Of all the lines in the material, tally those containing the string "agent", and report nothing but the total.

__Task material__.
+ + + +

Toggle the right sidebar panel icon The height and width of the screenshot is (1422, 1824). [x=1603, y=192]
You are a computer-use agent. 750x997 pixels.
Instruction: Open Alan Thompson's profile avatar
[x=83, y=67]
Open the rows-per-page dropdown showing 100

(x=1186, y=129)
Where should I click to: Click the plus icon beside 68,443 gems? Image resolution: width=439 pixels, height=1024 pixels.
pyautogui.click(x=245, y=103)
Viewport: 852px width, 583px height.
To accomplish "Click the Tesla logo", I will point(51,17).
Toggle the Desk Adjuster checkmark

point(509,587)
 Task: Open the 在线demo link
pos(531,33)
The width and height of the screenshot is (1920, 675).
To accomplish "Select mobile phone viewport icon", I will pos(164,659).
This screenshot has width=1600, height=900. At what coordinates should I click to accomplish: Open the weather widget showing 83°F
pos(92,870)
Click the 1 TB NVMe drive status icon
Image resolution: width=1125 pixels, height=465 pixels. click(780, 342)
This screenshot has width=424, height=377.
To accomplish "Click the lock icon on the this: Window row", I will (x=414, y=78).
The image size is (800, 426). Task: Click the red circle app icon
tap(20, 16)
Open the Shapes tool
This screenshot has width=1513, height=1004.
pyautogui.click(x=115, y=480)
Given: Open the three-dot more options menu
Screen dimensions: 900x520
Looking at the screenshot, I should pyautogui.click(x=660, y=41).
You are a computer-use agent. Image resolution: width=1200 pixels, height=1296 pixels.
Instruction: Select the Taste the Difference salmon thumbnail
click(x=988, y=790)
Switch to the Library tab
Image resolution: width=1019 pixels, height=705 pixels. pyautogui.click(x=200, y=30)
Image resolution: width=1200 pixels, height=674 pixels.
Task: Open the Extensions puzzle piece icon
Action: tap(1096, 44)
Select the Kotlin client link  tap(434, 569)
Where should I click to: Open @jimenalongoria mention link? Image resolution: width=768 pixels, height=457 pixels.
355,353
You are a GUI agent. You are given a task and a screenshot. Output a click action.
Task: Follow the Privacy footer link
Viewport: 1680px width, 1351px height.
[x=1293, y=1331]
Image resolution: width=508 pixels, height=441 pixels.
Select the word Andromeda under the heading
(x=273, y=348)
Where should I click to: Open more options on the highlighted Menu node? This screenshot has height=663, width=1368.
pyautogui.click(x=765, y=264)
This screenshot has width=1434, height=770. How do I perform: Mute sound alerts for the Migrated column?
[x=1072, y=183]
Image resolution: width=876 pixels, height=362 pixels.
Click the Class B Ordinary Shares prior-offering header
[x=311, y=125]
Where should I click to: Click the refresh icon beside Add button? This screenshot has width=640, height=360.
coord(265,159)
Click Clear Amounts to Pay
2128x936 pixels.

+ + + +

__Output of the task__.
3